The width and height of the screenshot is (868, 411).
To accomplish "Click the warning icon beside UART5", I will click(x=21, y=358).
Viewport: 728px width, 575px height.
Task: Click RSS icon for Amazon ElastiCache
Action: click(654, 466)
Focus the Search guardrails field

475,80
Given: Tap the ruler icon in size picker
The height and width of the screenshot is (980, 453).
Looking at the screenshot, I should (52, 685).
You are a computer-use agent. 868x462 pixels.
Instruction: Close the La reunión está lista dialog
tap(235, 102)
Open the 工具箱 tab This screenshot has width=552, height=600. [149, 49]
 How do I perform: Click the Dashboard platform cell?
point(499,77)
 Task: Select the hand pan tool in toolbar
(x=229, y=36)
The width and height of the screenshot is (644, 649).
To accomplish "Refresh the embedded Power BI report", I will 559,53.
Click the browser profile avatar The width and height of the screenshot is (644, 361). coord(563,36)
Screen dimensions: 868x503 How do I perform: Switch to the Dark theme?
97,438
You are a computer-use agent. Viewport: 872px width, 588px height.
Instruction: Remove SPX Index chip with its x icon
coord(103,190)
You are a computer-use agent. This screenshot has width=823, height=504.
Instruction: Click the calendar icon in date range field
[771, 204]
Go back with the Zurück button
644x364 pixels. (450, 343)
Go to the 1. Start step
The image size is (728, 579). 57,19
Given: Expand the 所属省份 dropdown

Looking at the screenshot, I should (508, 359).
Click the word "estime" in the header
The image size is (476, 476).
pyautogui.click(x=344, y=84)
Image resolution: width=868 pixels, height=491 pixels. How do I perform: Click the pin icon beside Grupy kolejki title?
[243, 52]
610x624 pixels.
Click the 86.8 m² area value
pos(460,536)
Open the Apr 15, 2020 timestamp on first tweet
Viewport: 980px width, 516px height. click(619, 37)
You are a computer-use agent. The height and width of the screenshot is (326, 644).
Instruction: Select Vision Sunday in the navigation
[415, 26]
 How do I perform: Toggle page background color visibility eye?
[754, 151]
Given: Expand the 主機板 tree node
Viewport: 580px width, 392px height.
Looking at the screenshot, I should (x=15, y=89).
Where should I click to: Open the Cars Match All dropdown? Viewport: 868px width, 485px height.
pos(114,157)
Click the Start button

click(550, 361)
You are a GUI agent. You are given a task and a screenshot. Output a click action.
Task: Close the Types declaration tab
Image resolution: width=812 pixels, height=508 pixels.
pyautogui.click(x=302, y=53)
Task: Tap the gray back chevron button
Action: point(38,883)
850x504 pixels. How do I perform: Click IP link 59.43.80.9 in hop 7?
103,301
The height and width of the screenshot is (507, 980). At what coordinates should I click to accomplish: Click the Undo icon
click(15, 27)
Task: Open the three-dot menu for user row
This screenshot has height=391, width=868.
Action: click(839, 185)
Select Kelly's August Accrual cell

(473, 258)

**Problem to solve**
The whole of the data above must be given again, unaltered and complete.

**Response area**
The width and height of the screenshot is (868, 411).
To accomplish "Click the warning icon beside UART5", I will click(x=21, y=358).
Viewport: 728px width, 575px height.
Task: Click RSS icon for Amazon ElastiCache
Action: click(654, 466)
Focus the Search guardrails field

475,80
Given: Tap the ruler icon in size picker
The height and width of the screenshot is (980, 453).
Looking at the screenshot, I should (52, 685).
You are a computer-use agent. 868x462 pixels.
Instruction: Close the La reunión está lista dialog
tap(235, 102)
Open the 工具箱 tab This screenshot has width=552, height=600. [149, 49]
 How do I perform: Click the Dashboard platform cell?
point(499,77)
 Task: Select the hand pan tool in toolbar
(x=229, y=36)
The width and height of the screenshot is (644, 649).
To accomplish "Refresh the embedded Power BI report", I will 559,53.
Click the browser profile avatar The width and height of the screenshot is (644, 361). coord(563,36)
Screen dimensions: 868x503 How do I perform: Switch to the Dark theme?
97,438
You are a computer-use agent. Viewport: 872px width, 588px height.
Instruction: Remove SPX Index chip with its x icon
coord(103,190)
You are a computer-use agent. This screenshot has width=823, height=504.
Instruction: Click the calendar icon in date range field
[771, 204]
Go back with the Zurück button
644x364 pixels. (450, 343)
Go to the 1. Start step
The image size is (728, 579). 57,19
Given: Expand the 所属省份 dropdown

Looking at the screenshot, I should (508, 359).
Click the word "estime" in the header
The image size is (476, 476).
pyautogui.click(x=344, y=84)
Image resolution: width=868 pixels, height=491 pixels. How do I perform: Click the pin icon beside Grupy kolejki title?
[243, 52]
610x624 pixels.
Click the 86.8 m² area value
pos(460,536)
Open the Apr 15, 2020 timestamp on first tweet
Viewport: 980px width, 516px height. click(619, 37)
You are a computer-use agent. The height and width of the screenshot is (326, 644).
Instruction: Select Vision Sunday in the navigation
[415, 26]
 How do I perform: Toggle page background color visibility eye?
[754, 151]
Given: Expand the 主機板 tree node
Viewport: 580px width, 392px height.
Looking at the screenshot, I should (x=15, y=89).
Where should I click to: Open the Cars Match All dropdown? Viewport: 868px width, 485px height.
pos(114,157)
Click the Start button

click(550, 361)
You are a GUI agent. You are given a task and a screenshot. Output a click action.
Task: Close the Types declaration tab
Image resolution: width=812 pixels, height=508 pixels.
pyautogui.click(x=302, y=53)
Task: Tap the gray back chevron button
Action: point(38,883)
850x504 pixels. How do I perform: Click IP link 59.43.80.9 in hop 7?
103,301
The height and width of the screenshot is (507, 980). At what coordinates should I click to accomplish: Click the Undo icon
click(15, 27)
Task: Open the three-dot menu for user row
This screenshot has height=391, width=868.
Action: click(839, 185)
Select Kelly's August Accrual cell

(473, 258)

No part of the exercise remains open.